Where a line below includes the word "Given", copy that line.

-------- INFORMATION SHOWN --------

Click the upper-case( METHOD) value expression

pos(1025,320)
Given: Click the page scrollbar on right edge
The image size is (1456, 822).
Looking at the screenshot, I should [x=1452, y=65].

--------
-------- INFORMATION SHOWN --------

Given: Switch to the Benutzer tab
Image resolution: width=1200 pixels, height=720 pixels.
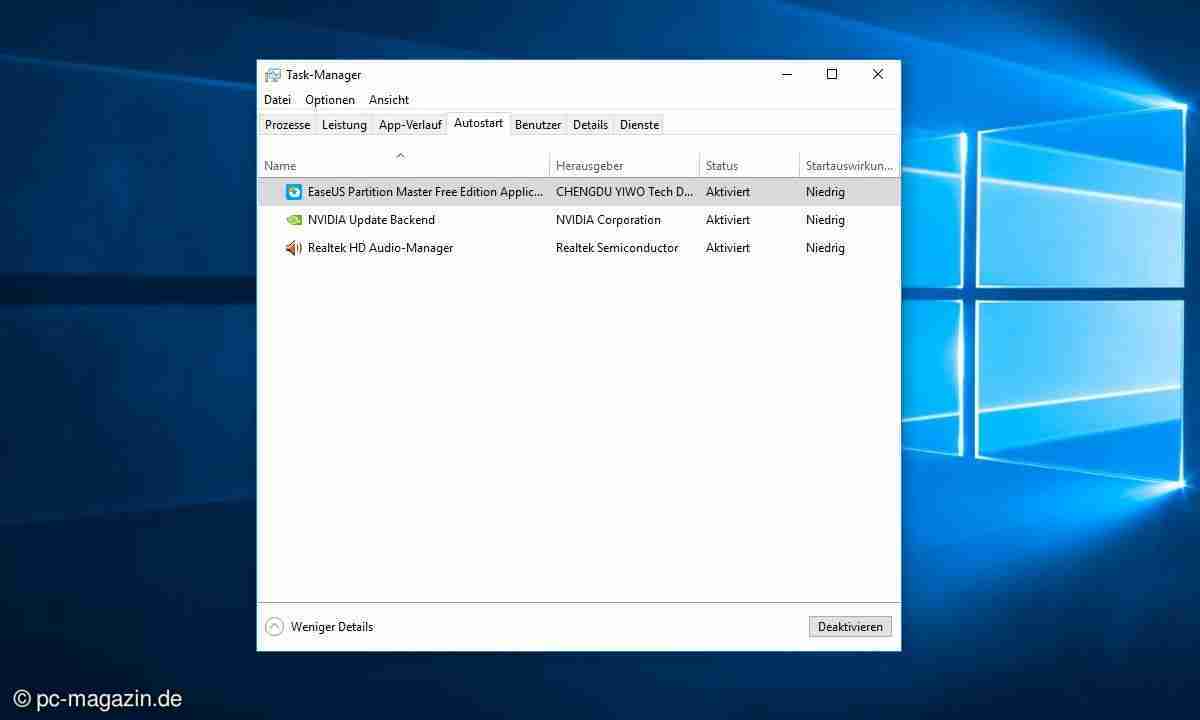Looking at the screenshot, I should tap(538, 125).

--------

▸ TASK RESULT
Given: Click the page scrollbar on right edge
Given: Switch to the Benutzer tab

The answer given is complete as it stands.